_Problem requirements_
All that should come back is the lines of the data below from the one containing "Lighting Controls, Dimmers" to the one containing "[button] (1535, 52)", inclusive, exactly as they stand.

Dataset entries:
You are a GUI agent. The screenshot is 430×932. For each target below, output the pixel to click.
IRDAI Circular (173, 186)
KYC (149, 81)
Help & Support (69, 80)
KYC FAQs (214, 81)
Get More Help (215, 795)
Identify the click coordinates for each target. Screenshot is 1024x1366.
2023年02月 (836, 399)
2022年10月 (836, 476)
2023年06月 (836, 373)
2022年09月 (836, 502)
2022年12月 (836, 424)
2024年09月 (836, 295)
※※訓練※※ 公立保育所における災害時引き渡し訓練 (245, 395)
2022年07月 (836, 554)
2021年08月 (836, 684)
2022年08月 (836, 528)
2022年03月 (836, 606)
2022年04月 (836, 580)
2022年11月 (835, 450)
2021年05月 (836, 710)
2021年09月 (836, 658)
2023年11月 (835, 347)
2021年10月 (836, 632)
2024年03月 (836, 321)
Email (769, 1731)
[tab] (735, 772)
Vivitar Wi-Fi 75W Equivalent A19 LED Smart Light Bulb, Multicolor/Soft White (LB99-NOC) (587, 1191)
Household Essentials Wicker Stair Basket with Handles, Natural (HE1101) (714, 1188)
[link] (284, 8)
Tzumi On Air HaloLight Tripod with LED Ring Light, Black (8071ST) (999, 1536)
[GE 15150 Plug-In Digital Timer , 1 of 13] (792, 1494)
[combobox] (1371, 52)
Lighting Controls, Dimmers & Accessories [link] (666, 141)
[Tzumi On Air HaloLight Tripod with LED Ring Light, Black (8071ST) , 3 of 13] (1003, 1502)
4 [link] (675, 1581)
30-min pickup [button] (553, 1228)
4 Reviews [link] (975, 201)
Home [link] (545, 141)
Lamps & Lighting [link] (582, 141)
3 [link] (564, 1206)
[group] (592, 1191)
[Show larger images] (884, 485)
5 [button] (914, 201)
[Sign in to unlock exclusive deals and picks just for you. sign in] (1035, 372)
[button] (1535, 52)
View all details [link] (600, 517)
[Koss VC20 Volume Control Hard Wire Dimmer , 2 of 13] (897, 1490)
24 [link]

_Solved exercise_
Lighting Controls, Dimmers & Accessories [link] (666, 141)
[Tzumi On Air HaloLight Tripod with LED Ring Light, Black (8071ST) , 3 of 13] (1003, 1502)
4 [link] (675, 1581)
30-min pickup [button] (553, 1228)
4 Reviews [link] (975, 201)
Home [link] (545, 141)
Lamps & Lighting [link] (582, 141)
3 [link] (564, 1206)
[group] (592, 1191)
[Show larger images] (884, 485)
5 [button] (914, 201)
[Sign in to unlock exclusive deals and picks just for you. sign in] (1035, 372)
[button] (1535, 52)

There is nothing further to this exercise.